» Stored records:

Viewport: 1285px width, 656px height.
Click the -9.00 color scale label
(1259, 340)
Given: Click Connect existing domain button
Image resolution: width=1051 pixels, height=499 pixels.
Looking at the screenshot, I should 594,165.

» WORK REQUIRED: Could you copy all of the material above line for line, changing nothing?

» RESULT BELOW:
Viewport: 1285px width, 656px height.
Click the -9.00 color scale label
(1259, 340)
Given: Click Connect existing domain button
Image resolution: width=1051 pixels, height=499 pixels.
Looking at the screenshot, I should 594,165.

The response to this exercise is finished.